In an idealized situation where the temporal memory is completely pre-trained on the data such that all possible transitions are learned, then degenerate situations happen when the pooled representations are learned, for example:

Since the temporal memory is able to completely predict every possible transition, then a single pooled representation is learned for the entire data. This seems undesirable.

If instead the temporal memory is trained alongside the temporal pooling population, then you can get degenerate situations as well, for example:

If the network sees meta-sequence AB AB CB CB CB CB then during each B of the CB sections, the representation might be the same as the AB representation, because the network has no way of knowing that AB is actually composed of two individually predictable sequences after only seeing it repeated several times. So then you get a weird situation where each time B occurs later you get a representation that includes A, even though A hasn’t been seen in a very long time.

I’m not sure if that made any sense, but it seems to me like a potential problem. Maybe it’s solved by competitive self-organization analogous to the spatial pooler, but I haven’t verified this by experiment.

This could also possibly be solved by a finite limit (whether soft or hard) to the length of a sequence that can be pooled over, but I still see problems when pooling across the boundary between A and {B or C}.

If anyone has done this or has been thinking through it, I’d love to hear about it.

Hi @jakebruce, I was silent when you were contributing back then but nice to have you again :slight_smile:

If the pooling is implemented in such a way that columns actually “pool” their recent overlaps like a reservoir, the unions of AB and CB would be represented by different columns. The current activation of the pooling layer does not change instantly at every iteration, therefore the overlaps causing any activation at B is just a part of the total overlap at that time. As a result, two sequences would have different columns activated at the point of B because at that time, the input/overlaps would also include the previous step like a reservoir, not only B.

At least that is my understanding of how Nupic implementation handles that.

Edit: To clarify, there should be columns having more overlap because of pooled C input which should inhibit the columns that adapted to the AB sequence. At that time even if the input A is still considered a “pooled” input it should have decayed a lot more and as a result C would have a higher weight because of recency. Still this is just a description of ideally functioning pooler.

From a different perspective, pooling just collapses down temporal information. So maybe that is how it should work. If the pooler only learnt AB so far, it seems natural that any sequence involving B is represented partially by the columns of AB. I would not see that as a problem if it settles into different columns for CB and AB in the long run. The reservoir approach of implementation of union pooler tells me that it should.

Hi @sunguralikaan, thanks for the welcome.

I think this will become clearer once the community settles on a mechanism.

As it stands, the mechanism of “well-predicted cells activate slow currents in their postsynaptic targets” does exhibit the behavior of pooling across predictable boundaries even when those boundaries can branch.
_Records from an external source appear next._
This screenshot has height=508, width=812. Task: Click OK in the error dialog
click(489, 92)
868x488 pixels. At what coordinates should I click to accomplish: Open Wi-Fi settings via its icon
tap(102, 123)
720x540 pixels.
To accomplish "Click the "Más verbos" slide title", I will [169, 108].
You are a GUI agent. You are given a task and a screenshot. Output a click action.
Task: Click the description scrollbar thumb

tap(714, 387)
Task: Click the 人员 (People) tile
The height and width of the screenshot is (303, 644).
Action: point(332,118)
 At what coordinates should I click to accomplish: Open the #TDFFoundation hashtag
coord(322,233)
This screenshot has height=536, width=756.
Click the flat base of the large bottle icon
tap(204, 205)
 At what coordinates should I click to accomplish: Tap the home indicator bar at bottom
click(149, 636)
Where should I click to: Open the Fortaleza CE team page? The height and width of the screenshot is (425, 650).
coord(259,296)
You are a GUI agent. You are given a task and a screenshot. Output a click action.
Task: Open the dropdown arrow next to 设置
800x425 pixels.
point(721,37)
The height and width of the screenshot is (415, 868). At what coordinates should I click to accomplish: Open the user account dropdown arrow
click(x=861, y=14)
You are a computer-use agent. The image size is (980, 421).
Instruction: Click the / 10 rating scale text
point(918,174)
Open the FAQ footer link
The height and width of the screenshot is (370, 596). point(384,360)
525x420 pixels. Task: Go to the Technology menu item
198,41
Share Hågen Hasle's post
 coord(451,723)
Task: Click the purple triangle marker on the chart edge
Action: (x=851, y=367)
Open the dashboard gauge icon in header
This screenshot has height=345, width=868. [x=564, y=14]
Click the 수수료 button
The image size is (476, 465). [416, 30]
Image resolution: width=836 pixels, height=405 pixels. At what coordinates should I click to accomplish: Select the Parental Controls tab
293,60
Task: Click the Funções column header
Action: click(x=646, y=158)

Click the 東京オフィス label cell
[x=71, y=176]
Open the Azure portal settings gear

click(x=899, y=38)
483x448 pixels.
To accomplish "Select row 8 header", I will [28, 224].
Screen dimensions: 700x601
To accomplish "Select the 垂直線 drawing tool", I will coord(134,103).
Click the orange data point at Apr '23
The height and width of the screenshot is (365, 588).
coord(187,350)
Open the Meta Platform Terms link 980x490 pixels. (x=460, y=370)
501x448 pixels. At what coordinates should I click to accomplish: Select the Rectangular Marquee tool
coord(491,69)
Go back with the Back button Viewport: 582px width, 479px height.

Basically what’s to stop AB from having the same representation as AC, since the A representation will persist through both AB and AC due to the slow persistent currents.

Since I’ve been away for a while, I’m not sure what you mean by a “reservoir.” Is this a new concept in temporal pooling, and is it documented somewhere?

1- This current decays in time, so recency has a factor here. Any particular activation is biased according to recent inputs.
2- To my understanding it should not be about how many branches there are but how many frequent/significant ones there are. If there was few AC and lots of AB I do not see same columns representing both as a problem on the short term. On the opposite, maybe it should start like that.

What stops same columns representing A and B and C in the default Spatial Pooler? They get represented differently because there are mechanisms creating competitions among columns such as synapse adaptation, boosting, bumping synapse permanences based on activation frequency.

The most recent temporal pooling implementation that is published on Nupic is an extension of Spatial Pooling. So there is a competition among columns just as SP. If AB and AC appears distinctively enough some columns will specialize on the total overlap of A+B and some will specialize on A+C.

Pseudo-Pseudo Code
Published Implementation

Reservoir is just something I use not an official analogy but there were topics discussing temporal pooling implementations in the forums if you missed them. 1, 2

Maybe these would help clear things up a bit if I am not making sense.

Thanks @sunguralikaan, those are useful resources.

I’m not convinced that competition is a good solution to this problem, although I can see how it would work given the right implementation and the right assumptions about the data (minimal noise, for example).

In my work I have “solved” this problem with a hack that constrains a layer to not learn transitions from predicted->surprise->predicted again. This way only predictable chunks are stably encoded, but it means that multiple layers are strictly necessary for encoding meta-sequences. One could justify this by appealing to an acetylcholine-gated learning process since ACh is often implicated in novelty-detection, but it does have the unfortunate consequence of being unable to learn multiple branches within a single layer. However, I’m not yet convinced that multiple prediction branches are in fact required, given that we have a hierarchy to work with.

More investigation will certainly be in order, and it’s definitely something I’m interested in exploring.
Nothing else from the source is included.